It should come as no surprise that it was in year 16 of her joint rule with Thutmose III that Hatshepsut began to change the story of her kingship by leaning less on her dead husband and concentrating instead on a new narrative: that her father had chosen her to rule alongside him during his lifetime and after his death, in the tradition of the father-son coregencies of old. If her jubilee did nothing else, it demonstrated to her people, particularly to her courtiers and elites, that Thutmose I was the reason she occupied this throne. For the first time, Hatshepsut claimed that she was the rightful successor as the eldest child of Thutmose I, essentially pushing her husband-brother, Thutmose II, out of the picture entirely and giving herself a clean linear succession. While depicting herself as a son, not a daughter, to Thutmose I, and wearing a king’s kilt, beard, and wig, she used the jubilee to redefine her person to fit the patriarchal system of succession alongside Thutmose III.
Hatshepsut also modified the jubilee to remake her public image as a father figure to Thutmose III. Styled as a man in formal depictions and rituals, she now pivoted 180 degrees from her start as his regent and mother figure when he was a toddler king. The jubilee cemented her role as the senior king in a royal partnership, thereby creating the foundation for further rule in the next generation, as a father would do for his son, and as she claims Thutmose I did for her. Hatshepsut used the festival to maintain her closer ties to the patriarch of their Thutmoside line; after the jubilee, Thutmose III was linked to his grandfather Thutmose I through Hatshepsut, as her heir. She was doing her best to safeguard her family’s legacy by bringing up a co-king from infancy, training him in ritual and war, and, ostensibly, marrying him to her daughter to create an heir. The jubilee demonstrated that Hatshepsut and Thutmose III were not only useful but also necessary to each other. Knowing that she would not rule forever and that Thutmose III would someday be king alone, Hatshepsut was investing her energy in precisely defining the nature of her dynasty, for her co-king and for future Thutmoside kings. Her unusual and aberrant rise to power instantly fit into a classic, well-established mold of continuous royal stability.
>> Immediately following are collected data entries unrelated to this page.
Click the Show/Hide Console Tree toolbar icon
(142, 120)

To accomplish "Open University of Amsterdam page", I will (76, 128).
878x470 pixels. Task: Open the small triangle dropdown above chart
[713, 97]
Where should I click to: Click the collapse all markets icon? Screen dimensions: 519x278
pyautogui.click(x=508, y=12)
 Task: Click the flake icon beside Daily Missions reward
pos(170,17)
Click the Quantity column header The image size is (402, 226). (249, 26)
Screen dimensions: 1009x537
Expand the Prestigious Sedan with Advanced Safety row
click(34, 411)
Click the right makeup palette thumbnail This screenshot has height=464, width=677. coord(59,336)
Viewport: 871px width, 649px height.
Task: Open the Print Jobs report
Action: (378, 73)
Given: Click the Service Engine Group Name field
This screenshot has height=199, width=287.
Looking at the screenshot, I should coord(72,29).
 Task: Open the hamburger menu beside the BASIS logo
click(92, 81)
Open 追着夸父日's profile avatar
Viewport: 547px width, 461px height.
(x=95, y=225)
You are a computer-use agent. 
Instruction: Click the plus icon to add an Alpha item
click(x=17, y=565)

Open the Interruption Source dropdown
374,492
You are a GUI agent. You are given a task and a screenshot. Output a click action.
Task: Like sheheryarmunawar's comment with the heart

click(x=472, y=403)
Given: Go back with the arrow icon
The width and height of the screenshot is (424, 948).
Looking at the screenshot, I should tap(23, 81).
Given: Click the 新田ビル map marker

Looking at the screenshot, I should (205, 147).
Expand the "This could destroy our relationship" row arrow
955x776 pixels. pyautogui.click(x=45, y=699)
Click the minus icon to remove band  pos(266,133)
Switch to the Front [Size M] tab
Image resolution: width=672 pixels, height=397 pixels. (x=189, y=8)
But Hatshepsut was not martyring herself for the good of her dynasty; she used her Sed festival to broadcast the miraculousness of her own strange kingship by publishing a number of narratives after the jubilee. Craftsmen carved them onto the stone walls of her temples in sacred areas beyond the public gateways, locations to which only elites would have access. One of these royal narratives, already quite ancient before Hatshepsut included it in her program of jubilee decoration, recounted her divine conception and birth in picture and text.17 It supported the well-accepted mythology that the king’s body and soul derived from the god’s essence, claiming that Hatshepsut’s authority was predestined even before her physical creation. In this narrative, the god Amen-Re is shown visiting the bedchamber of Hatshepsut’s mother, Ahmes. The moment of Hatshepsut’s conception is sweetly and benignly depicted as god and wife sitting across from one another touching hands and gazing into each other’s eyes. Their meeting is more evocative in the text:
He found her taking her pleasure in the harem of her palace. She awoke because of the fragrance of the god. She smiled at his majesty. And he went right up to her, desiring her and loving her. He let her see him in his form of a god, after which he came with her. She was exultant at seeing his beauties, and love of him overtook her body. The palace was flooded with the fragrance of the god, all his pleasant odors from Punt […] The majesty of this god did all that he wanted with regard to her. She placed his body upon hers. She kissed him.18
In a later scene, the pregnant Ahmes walks calmly to the birthing room for her labor. When the baby is born, her royal spirit accompanies her. This spark of divinity was what allowed her to rule, and Hatshepsut claims in this account that the royal spirit had always been with her, from her first moment of existence in her mother’s womb.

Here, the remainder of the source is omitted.